A naive eighteen-year-old, I bought this tale hook, line, and sinker. Maybe even he bought it. He was rather gullible and I think that’s why he was so into drugs. He let the world get to him too much.
Fast forward many years and I found a blog about New Mexico urban legends. Lo and behold, one of the pictures toward the bottom was of a supposed Chupacabra. It perfectly matched my ex’s alien! It turns out that this particular “goatsucker” is a mummified sea skate.
Undoubtedly, the creature is creepy. There is something oddly human about its face. Its body and pointy head and tail do look rather marine. But combined with the humanoid face and spongy lips, it is easy to believe that the sea skate is, in fact, an extraterrestrial creature with nefarious designs on the human race. The fact that the creature is dead and calcified does not make it any less foreboding. It’s rather like Jeepers Creepers.
It turns out, a similar beast (possibly even the same one) was found on Albuquerque’s West Mesa by a man named Robert Wheeler. People freaked out, thinking Wheeler had found a real-life chupacabra, a legendary beast known for sucking goat’s blood in Hispanic and Native American legend. After some deliberation and examination, the Department of Game and Fish said that this was the mummified skeletal remains of an ocean skate, a close relative of the stingray. No one knows why or how it wound up on the West Mesa, but there are theories.

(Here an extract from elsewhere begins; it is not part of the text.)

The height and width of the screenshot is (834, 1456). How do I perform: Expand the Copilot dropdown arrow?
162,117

So how do you get this bizarre alien-looking thing from an ocean skate? Well, it takes a little work, but it’s possible. Here is an ocean skate in its fresh form:
Here is a dead sea skate that has been trimmed and shaped to resemble a sea monster:
This is a dead and dried sea skate, not shaped and whittled:
From this image series, it’s easy to see how the above sea monster shape is achieved with a little work. In reality, the face is not a face at all, but simply cavities in the back that form a face due to pareidolia, a phenomena where people’s brains form faces out of patterns that have nothing to do with faces at all.
But what’s an old ocean skate doing in Albuquerque? One possibility is that they used to be peddled as circus curiosities, carried all over the world. Fishermen would catch sea skates, dry them out, make them into “sea monsters,” and then sell them as curiosities. Conmen would then charge gullible people to look at them – claiming that they were demons, mermaids, monsters, or even Chupacabras. Gullible people would happily pay to view them because they believed that these bizarre creatures really were aliens or demons or whatever else. They even believed the made-up backstories behind them, too. It’s sort of like the Thing in Arizona.

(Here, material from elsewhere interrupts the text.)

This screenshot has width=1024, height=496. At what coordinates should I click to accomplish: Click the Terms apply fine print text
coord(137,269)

Maybe the sea skate Robert Wheeler found was brought to Albuquerque and lost or dumped on the West Mesa. Maybe Wheeler bought it and pretended to find it out there to increase the mystery. Who knows? But this “alien” was most likely not deposited by a crashed spaceship.
I don’t know how my friend acquired this alien. All I know is that the “alien” he freaked me out so much with is actually very much from this earth. A lot of things from the ocean are even more bizarre than our most bizarre imaginings and fantasy creatures.
This was one of my first lessons in life about how some things are not what they appear.